Worrying about those plastic straws polluting the ocean? You need to think bigger than that. While straws produce perhaps 0.03 percent of the plastic pollution, says Nadia Aly at ScubaDiverLife.com, a whopping 46 percent is discarded fishing gear. The biggest problem: ghost fishing nets, which trap animals long after they've been consigned to the deep.

But this is where we divers can help -- by starting or joining efforts to get them out of the water.

Take the example of diver Harry Chan, 66, from Hong Kong, who regularly teams up with helpers to hunt down the ghost fishing nets that collect in the local waters.
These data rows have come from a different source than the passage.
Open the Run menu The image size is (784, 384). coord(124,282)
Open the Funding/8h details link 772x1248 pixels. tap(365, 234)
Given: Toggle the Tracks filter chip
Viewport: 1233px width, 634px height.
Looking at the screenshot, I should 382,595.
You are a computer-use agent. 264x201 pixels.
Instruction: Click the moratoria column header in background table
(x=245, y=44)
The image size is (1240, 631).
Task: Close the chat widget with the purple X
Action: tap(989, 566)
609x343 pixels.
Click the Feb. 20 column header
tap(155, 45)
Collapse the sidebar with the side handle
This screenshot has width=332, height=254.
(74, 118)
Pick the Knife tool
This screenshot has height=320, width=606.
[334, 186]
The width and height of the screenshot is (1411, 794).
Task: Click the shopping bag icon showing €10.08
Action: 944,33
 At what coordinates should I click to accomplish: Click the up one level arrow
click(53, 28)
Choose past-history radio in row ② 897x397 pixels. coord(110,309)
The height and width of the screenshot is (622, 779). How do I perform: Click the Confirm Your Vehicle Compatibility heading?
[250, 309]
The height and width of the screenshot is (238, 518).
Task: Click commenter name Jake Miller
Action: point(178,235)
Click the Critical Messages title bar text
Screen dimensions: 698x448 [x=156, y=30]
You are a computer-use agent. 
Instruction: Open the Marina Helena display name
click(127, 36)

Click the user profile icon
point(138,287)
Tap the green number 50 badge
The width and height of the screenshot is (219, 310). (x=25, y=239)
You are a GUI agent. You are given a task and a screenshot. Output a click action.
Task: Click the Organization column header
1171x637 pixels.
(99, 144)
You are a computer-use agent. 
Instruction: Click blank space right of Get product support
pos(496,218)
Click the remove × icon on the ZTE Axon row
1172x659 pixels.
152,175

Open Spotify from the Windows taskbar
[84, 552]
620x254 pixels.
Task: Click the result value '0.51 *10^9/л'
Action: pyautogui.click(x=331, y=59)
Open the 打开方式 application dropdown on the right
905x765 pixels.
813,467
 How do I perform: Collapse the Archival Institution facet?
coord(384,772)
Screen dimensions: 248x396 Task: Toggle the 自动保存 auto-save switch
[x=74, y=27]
Chan's team has recovered more than 176,000 pounds of discarded fishing nets in 150 cleanup dives. That's an astronomical number for such a tiny area, suggesting hundreds of millions of pounds of ghost fishing nets worldwide.

Under a fishing pier at Delray Beach, Florida, in June, 633 divers engaged in an underwater cleanup, setting a Guinness in the process. A local dive shop, Dixie Divers, led the effort to sign up divers. Within two hours, the divers had collected 9000 pieces of debris, which included 3,200 pounds of fishing gear (half of that fishing weights, the result of years of anglers cutting lines free).

Dive Against Debris, a program run by Project Aware, the PADI-sponsored environmental organization, rallies sport divers to remove underwater trash and debris and report the types, quantities, and locations of materials collected. To date, over 50,000 divers from 114 countries have taken part in the citizen science program, and their results are added to the global Dive Against Debris map (www.projectaware.org/diveagainstdebrismap). Plastic fishing line tops their items-collected list, followed by plastic fragments.

What Can You Do?

How about turning your next dive into a survey? Dive Against Debris has simple instructions on its website on how to collect debris and report your results (www.projectaware.org/diveagainstdebris). Take a step farther and join one of its sponsored group dives. Or, as Dixie Divers did, start your own and rally other divers to the cause. Even if you don't break a world record, you'll still be making a big difference.